Verify that your project layout matches the structure below:

  • go.mod
  • go.sum
  • main.go

If you’re coding with an AI assistant, install the Genkit Agent Skills so it has structured guidance on Genkit APIs, patterns, and common errors:

Terminal window
npx skills add genkit-ai/skills

See Develop with AI for tool-specific installation instructions.

Start the server:

Terminal window
go run .

You should see Chi server listening on http://localhost:8080. The server exposes POST /bargainChefFlow, which streams the recipe back as server-sent events (SSE) when the client requests them.

You can test the route directly with curl, and you can use the Developer UI to inspect both manual runs and requests from any client.

With the server running, use the -N flag and an Accept: text/event-stream header to consume the streamed response:

Terminal window
curl -N -X POST http://localhost:8080/bargainChefFlow \
-H "Content-Type: application/json" \
-H "Accept: text/event-stream" \
-d '{"data":{"craving":"something warm with chicken"}}'

The { "data": ... } wrapper is required: Genkit’s HTTP handler reads the flow input from the request body’s data field.

The response arrives as a series of data: events.
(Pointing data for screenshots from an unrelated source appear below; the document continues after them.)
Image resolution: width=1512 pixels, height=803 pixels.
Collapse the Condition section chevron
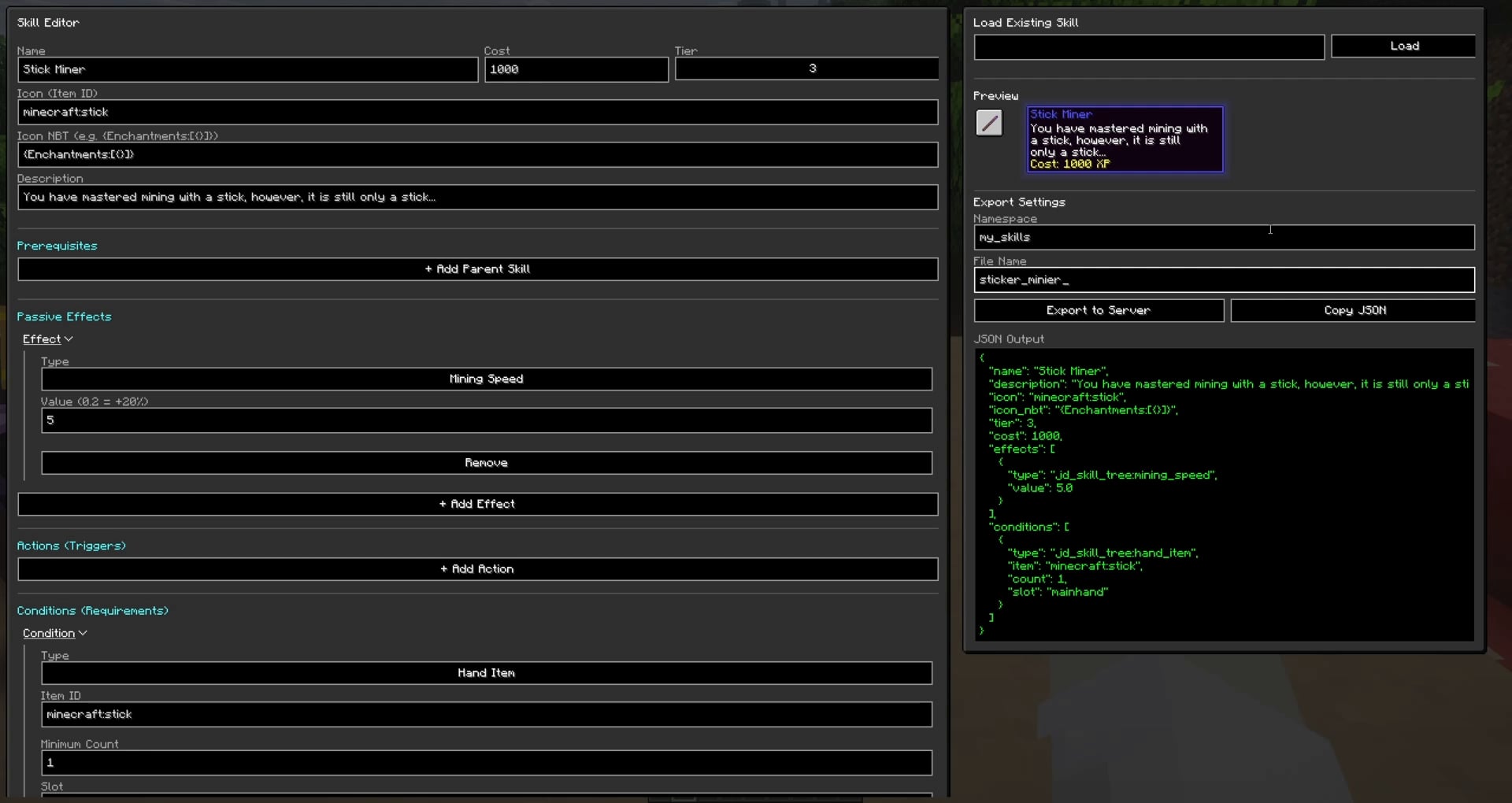83,633
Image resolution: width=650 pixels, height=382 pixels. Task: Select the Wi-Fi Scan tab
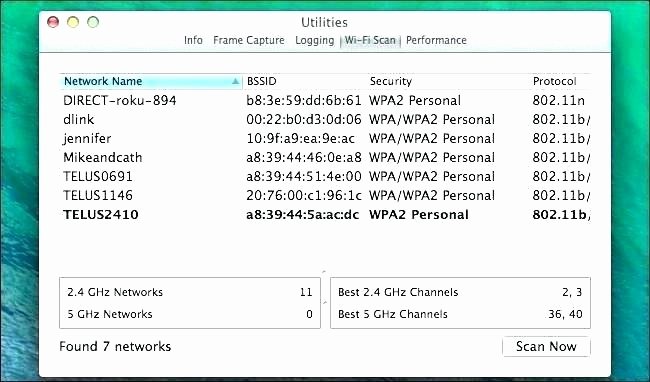[x=370, y=40]
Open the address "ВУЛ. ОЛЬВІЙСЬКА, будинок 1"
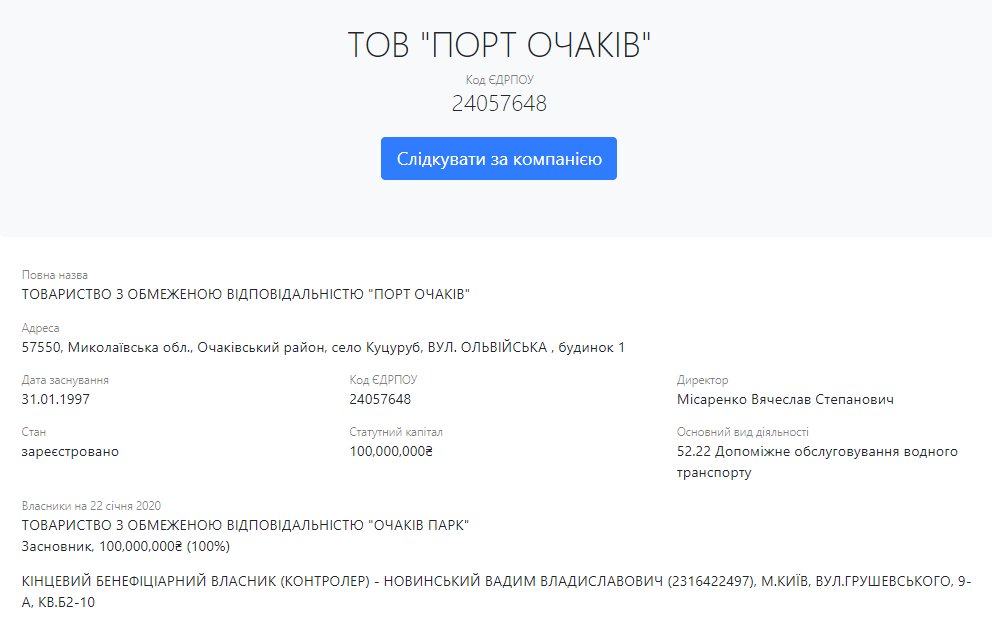 pos(320,347)
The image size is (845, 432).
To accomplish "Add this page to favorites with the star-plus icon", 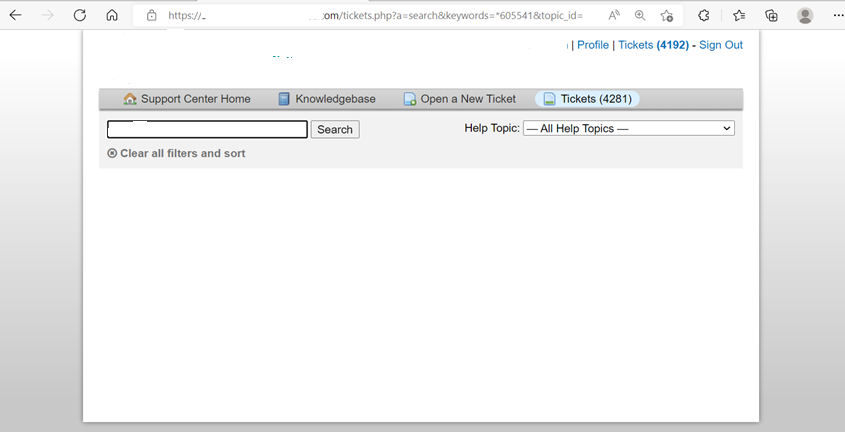I will click(667, 16).
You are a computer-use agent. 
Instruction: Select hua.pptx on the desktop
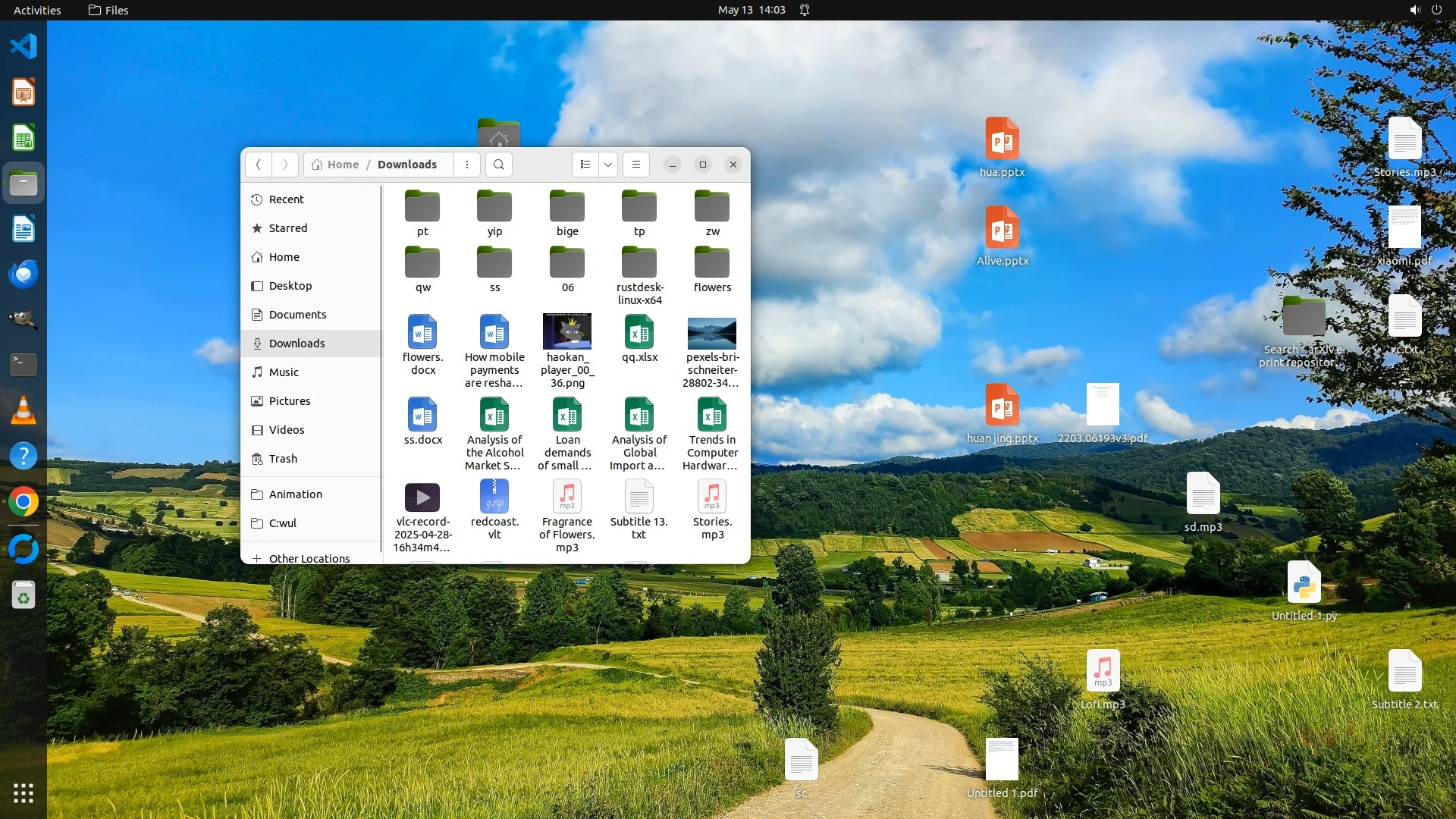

Each event contains the partial recipe accumulated so far, with fields such as title, ingredients, and steps filling in as the model generates them. The final event contains the complete, validated recipe.

The Developer UI is Genkit’s local console for testing flows and inspecting execution traces. It runs alongside your backend code, gives you a visual runner for any flow in your project, and records every tool call and model invocation so you can iterate on prompts and debug tool behavior.
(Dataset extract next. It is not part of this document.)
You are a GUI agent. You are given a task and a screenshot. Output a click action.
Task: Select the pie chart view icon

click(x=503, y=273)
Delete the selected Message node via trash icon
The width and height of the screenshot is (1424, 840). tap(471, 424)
  1. Start the Developer UI from your project root:

    Terminal window
    genkit start -- go run .

    This launches the Developer UI at http://localhost:4000 by default.

  2. Select bargainChefFlow from the list of flows.

  3. Enter sample input:

    { "craving": "something warm with chicken" }
  4. Click Run.

    You’ll see the generated recipe, with a trace that builds in real time so you can follow the flow’s progress through each tool call and model invocation.

You now have a standalone Genkit backend on Chi that streams structured output from Gemini over HTTP, calls a tool during generation to ground the model’s response in mock sale-price data, validates input and output against schemas, and surfaces every step in a local trace UI.